On March 14, after seven months of intelligence gathering about the courier’s Abbotabad compound, President Obama was told the compound likely contained a high value target that the CIA believed was Osama bin Laden. The president, administration officials told ABC News, pushed for the intelligence gathering operation to become something actionable – and he asked his team to present him with courses of action, or COAs.
Over the next few weeks, they did. And in a March 29 National Security meeting, President Obama asked some tough questions of Vice Admiral William McRaven, commander of Joint Special Operations Command. How much time will they need to get the surgical strike going? How quickly can they move? What will they do if the compound has a safe room? What if bin Laden isn’t there? How would you get bin Laden out?
In that same meeting the president rejected a proposal to bomb the compound; he was concerned about the potential for collateral damage and the likelihood that such an operation would vaporize bin Laden's body thus making any proof of bin laden's death impossible.
On Friday April 29, the president met with his national security team in the Diplomatic Room before he headed to Alabama to survey storm damage. Not everyone on his team supported the military action. The intelligence wasn’t positive; the operation was risky. On the other hand, the longer the administration waited to secure more intelligence, the greater the risk that bin Laden would leave, or realized he was being watched.
There was a risk in acting, and a risk in not acting.
The president made a decision.
“It’s a go,” the president told his team. It would take place the next day.
That evening on the way back from the South, the President was informed that because of cloudy weather, the operation would be moved from Saturday to Sunday
On Saturday April 30, the president said he wanted to talk to Vice Admiral McRaven. In a 12 minute phone call, the president told McRaven, according to an aide who took notes of their call: “I couldn’t have any more confidence in you than the confidence I have in you and your force. Godspeed to you and your forces. Please pass on to them my personal thanks for their service and the message that I personally will be following this mission very closely.”

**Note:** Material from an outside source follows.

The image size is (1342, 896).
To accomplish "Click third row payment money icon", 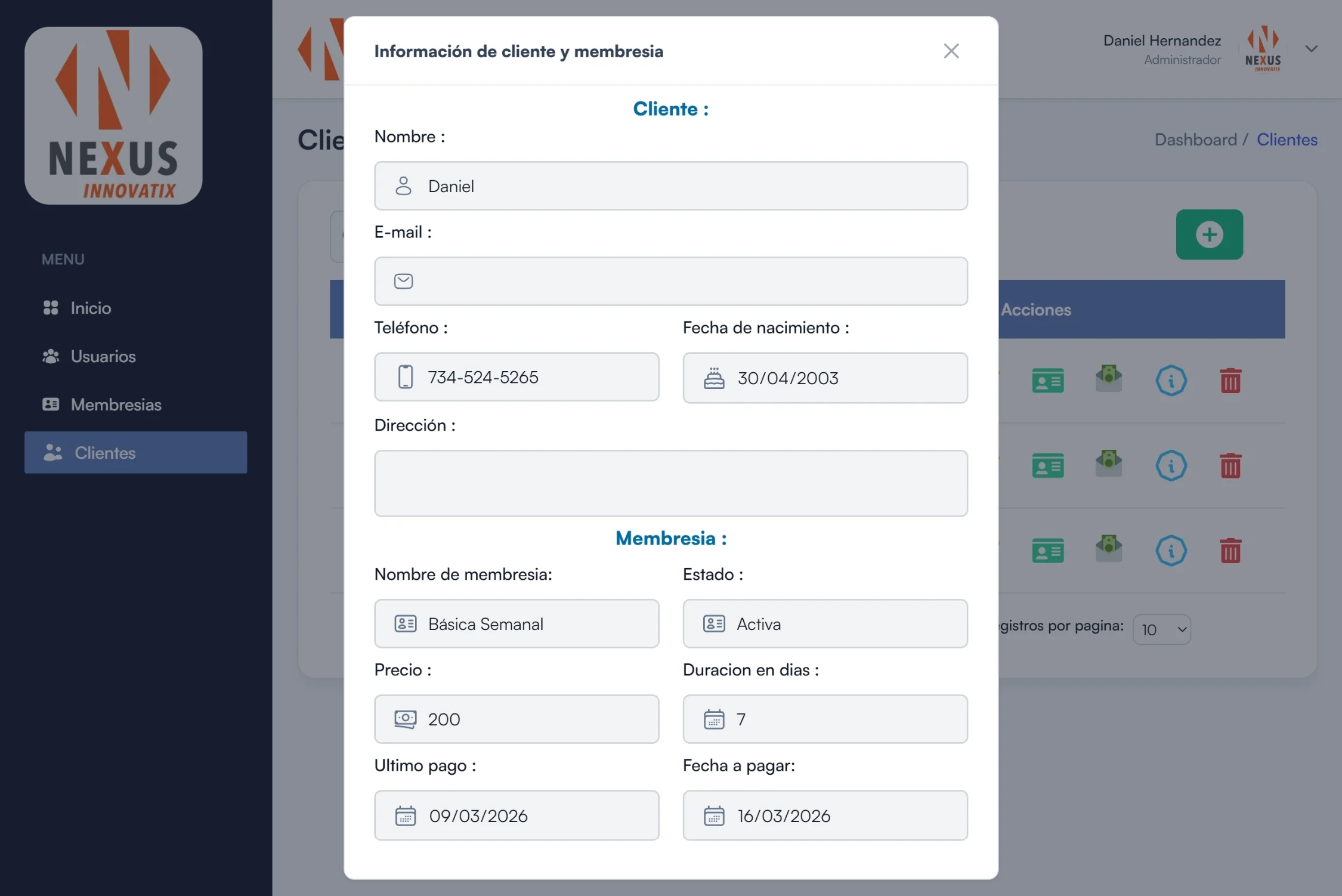I will (x=1108, y=549).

On Sunday, May 1, the team huddled in the Situation Room. In the field, SEALs shot bin Laden once in the head and once in the chest.
A quote came in from the field: “Geronimo-E- KIA.”
This was good news: ”Geronimo” — the code name for OBL being killed or captured. ”E” meaning “enemy.” “KIA” meaning “Killed in Action”
Bin Laden was dead. And Navy SEALs were taking him to Jalalabad.
Later that day everyone sitting around a table discussing the evidence that the KIA is bin Laden, in addition to the firsthand account of the SEALs:
- Two of the women at the compound identified bin Laden after he was killed;
- After the SEALs got back to Jalalabad they measured the corpse and he was over 6’4” – bin Laden’s reported height;
- SEALs transmitted photographs back to CIA headquarters and agency analysts did a facial recognition analysis, concluding a 90-95% match;
But the DNA evidence hadn’t come back yet.
The President ended the debate:
“We got him,” he said.
Using DNA samples from multiple relatives of bin Laden, today intelligence officials estimated with almost 100 percent certainty that the corpse is America's former public enemy number one. Two samples were taken from bin Laden: one of these DNA samples was analyzed, and information was sent electronically back to Washington, D.C., from Bagram. Someone else from Afghanistan is physically bringing back a sample.